_Excerpts from a dataset_.

============

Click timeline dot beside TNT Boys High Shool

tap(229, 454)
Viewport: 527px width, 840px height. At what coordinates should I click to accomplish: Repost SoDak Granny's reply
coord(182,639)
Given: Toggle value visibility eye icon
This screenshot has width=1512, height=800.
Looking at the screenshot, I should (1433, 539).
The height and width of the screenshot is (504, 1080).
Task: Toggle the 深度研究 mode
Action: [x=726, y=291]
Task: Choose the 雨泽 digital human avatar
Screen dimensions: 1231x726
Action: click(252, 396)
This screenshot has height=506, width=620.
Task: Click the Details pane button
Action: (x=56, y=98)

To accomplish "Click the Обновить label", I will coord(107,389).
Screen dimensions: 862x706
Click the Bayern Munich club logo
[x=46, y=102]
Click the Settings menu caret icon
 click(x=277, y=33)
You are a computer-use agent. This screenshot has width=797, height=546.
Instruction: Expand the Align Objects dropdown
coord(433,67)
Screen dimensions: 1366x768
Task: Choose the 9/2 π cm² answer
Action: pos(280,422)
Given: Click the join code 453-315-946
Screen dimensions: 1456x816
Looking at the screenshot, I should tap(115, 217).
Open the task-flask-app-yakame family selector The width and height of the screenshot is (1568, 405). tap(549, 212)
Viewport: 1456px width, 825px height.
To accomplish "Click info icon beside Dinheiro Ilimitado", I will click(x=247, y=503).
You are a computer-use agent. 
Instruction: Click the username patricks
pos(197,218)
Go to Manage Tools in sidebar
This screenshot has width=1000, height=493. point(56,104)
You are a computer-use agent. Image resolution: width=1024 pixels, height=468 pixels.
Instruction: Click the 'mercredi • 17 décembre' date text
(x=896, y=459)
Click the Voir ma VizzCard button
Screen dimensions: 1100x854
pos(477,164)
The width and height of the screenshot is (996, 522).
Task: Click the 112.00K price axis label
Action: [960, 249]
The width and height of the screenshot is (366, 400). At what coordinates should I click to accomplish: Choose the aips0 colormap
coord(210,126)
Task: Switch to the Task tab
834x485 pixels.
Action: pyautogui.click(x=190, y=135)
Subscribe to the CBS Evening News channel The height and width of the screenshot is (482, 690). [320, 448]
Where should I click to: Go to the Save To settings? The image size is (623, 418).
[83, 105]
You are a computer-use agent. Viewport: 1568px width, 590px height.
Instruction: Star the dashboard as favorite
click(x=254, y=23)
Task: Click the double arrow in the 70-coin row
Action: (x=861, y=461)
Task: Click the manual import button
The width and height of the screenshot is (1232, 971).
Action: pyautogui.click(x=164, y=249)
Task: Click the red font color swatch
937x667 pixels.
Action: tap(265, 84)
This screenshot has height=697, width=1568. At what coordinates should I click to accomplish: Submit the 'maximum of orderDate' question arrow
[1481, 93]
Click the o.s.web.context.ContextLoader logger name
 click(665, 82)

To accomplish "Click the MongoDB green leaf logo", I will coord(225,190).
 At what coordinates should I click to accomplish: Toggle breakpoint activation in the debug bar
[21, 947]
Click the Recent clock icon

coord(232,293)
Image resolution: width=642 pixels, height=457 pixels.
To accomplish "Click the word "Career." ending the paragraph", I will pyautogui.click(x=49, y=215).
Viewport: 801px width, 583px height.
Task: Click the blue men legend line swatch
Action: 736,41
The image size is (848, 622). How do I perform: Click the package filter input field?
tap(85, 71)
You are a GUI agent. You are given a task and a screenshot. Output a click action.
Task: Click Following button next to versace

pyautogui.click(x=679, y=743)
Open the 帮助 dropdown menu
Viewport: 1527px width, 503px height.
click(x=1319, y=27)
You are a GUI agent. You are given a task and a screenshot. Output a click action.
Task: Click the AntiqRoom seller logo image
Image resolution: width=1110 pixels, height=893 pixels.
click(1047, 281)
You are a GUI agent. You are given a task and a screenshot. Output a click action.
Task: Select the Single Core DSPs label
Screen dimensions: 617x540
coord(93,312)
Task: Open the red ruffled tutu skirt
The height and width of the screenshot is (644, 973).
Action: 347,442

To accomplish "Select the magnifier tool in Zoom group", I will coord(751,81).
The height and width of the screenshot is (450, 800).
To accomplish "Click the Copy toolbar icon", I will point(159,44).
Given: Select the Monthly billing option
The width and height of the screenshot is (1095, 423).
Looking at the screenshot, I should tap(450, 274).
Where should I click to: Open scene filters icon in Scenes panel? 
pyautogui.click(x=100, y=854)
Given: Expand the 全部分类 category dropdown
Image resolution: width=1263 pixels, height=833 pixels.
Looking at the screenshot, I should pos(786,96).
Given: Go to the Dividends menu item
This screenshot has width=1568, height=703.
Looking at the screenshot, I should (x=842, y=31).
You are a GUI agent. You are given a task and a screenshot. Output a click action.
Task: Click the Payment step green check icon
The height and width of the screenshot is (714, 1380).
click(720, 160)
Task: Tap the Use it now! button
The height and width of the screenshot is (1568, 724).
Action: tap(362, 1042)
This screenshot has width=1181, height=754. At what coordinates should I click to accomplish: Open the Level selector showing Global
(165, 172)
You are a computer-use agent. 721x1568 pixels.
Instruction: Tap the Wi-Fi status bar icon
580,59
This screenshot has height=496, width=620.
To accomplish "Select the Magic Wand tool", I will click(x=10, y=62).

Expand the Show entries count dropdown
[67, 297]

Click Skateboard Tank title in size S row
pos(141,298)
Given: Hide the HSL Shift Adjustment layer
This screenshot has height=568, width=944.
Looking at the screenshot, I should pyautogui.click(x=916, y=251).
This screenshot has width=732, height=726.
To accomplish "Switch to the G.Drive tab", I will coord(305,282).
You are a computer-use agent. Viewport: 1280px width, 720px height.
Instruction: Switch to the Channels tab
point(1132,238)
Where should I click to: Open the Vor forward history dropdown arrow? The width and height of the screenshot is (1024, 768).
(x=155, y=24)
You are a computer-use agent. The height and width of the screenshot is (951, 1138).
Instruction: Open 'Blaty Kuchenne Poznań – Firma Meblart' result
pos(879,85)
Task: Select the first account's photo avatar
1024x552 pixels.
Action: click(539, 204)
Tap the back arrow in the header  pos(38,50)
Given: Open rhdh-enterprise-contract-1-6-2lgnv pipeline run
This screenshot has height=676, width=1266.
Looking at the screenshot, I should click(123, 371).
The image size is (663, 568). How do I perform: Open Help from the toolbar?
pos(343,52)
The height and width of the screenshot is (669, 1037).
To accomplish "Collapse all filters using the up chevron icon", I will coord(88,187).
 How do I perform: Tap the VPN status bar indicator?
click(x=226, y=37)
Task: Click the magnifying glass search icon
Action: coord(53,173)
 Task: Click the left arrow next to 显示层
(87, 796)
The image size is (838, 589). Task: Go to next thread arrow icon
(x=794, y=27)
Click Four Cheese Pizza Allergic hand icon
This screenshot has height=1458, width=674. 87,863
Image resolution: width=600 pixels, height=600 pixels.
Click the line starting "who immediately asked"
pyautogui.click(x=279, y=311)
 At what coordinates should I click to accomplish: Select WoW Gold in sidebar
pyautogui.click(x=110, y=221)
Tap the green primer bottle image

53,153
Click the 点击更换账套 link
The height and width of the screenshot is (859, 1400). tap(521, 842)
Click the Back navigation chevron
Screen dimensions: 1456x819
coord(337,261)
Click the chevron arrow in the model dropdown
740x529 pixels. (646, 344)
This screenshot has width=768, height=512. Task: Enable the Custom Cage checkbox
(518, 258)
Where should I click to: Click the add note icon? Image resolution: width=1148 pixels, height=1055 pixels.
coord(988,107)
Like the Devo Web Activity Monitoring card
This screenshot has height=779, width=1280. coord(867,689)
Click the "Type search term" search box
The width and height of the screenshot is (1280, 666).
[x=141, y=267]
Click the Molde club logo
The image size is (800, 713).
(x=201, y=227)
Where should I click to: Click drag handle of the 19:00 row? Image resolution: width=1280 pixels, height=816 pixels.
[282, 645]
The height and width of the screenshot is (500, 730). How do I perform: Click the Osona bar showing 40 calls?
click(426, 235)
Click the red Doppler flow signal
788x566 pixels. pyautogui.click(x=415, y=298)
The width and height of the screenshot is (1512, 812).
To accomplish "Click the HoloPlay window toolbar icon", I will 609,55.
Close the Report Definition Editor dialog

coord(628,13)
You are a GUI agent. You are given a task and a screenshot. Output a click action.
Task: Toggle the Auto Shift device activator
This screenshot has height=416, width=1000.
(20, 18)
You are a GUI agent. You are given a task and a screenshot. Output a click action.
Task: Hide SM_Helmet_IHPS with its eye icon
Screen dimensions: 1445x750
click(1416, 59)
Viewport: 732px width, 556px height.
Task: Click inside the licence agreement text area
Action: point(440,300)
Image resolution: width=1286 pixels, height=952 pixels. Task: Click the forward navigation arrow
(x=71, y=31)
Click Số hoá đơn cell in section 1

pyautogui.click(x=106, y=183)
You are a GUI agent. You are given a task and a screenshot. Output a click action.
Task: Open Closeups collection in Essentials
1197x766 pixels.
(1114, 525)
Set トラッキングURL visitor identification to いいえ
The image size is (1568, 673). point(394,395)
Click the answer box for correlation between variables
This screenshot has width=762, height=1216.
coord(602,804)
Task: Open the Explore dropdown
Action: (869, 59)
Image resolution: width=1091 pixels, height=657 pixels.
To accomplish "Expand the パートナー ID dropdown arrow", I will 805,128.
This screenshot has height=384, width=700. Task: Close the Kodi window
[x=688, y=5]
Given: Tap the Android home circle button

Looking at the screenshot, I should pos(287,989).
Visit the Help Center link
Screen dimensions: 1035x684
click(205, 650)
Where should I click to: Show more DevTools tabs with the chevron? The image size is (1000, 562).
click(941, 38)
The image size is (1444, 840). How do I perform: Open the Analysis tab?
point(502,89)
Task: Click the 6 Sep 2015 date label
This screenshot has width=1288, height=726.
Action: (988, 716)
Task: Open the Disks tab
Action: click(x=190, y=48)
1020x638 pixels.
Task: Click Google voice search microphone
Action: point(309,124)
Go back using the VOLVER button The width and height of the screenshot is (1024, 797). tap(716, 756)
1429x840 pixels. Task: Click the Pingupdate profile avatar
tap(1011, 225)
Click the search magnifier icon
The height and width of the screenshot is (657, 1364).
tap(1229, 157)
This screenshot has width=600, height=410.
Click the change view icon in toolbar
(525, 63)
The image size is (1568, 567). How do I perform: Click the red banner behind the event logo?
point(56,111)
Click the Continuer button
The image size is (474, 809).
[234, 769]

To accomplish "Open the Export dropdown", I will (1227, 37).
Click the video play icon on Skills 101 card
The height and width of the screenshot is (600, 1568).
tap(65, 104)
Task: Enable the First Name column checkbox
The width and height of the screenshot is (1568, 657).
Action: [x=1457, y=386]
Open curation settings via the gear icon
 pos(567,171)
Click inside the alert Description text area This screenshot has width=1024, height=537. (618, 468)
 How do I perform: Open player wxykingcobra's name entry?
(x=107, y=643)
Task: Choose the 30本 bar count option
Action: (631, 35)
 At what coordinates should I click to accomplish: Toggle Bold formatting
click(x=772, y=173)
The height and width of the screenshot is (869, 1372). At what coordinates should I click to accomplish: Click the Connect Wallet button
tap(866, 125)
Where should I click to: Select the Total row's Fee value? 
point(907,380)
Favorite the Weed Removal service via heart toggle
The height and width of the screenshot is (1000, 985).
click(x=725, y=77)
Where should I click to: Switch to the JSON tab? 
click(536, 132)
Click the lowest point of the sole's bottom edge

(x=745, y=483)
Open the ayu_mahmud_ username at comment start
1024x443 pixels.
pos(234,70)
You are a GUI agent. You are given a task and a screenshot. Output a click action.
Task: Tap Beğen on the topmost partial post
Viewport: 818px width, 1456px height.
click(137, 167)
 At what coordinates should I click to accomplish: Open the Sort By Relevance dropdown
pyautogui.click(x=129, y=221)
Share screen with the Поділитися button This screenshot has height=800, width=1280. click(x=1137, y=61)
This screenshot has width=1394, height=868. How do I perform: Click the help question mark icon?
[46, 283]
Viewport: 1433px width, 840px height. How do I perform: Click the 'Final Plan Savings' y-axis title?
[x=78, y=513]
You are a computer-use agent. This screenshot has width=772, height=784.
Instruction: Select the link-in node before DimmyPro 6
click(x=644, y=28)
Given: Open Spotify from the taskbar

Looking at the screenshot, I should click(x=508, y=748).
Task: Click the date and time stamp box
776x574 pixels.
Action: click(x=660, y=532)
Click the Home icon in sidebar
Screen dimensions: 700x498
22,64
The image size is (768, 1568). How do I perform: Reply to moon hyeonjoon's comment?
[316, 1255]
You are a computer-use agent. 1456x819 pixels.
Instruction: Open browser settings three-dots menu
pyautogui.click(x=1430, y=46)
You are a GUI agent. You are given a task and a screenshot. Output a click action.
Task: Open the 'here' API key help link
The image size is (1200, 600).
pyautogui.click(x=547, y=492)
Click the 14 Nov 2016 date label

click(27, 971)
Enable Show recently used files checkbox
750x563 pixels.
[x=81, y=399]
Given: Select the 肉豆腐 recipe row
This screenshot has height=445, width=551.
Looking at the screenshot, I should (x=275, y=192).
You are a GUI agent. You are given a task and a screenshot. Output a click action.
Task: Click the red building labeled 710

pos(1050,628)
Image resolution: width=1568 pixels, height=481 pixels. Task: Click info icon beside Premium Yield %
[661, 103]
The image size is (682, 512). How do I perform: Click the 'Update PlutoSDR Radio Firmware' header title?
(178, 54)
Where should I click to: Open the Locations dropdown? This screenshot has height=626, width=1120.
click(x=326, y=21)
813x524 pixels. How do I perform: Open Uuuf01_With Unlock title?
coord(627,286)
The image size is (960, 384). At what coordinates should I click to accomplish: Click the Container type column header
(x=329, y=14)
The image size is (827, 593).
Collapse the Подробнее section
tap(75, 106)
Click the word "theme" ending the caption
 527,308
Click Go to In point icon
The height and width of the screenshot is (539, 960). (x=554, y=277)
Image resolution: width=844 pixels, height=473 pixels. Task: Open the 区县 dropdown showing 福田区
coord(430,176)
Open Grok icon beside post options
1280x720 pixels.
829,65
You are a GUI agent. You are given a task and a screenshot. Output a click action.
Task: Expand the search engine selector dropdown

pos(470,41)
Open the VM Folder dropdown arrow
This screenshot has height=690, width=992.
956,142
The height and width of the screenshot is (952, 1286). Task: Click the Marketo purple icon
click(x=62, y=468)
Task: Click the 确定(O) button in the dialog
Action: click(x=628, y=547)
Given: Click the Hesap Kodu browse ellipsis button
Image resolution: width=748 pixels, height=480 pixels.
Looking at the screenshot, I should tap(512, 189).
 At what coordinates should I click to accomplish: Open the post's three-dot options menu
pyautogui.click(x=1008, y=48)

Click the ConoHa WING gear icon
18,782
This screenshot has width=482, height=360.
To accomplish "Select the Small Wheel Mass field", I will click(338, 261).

============

The answer should be only the number of lines in the data that include "Hide".

2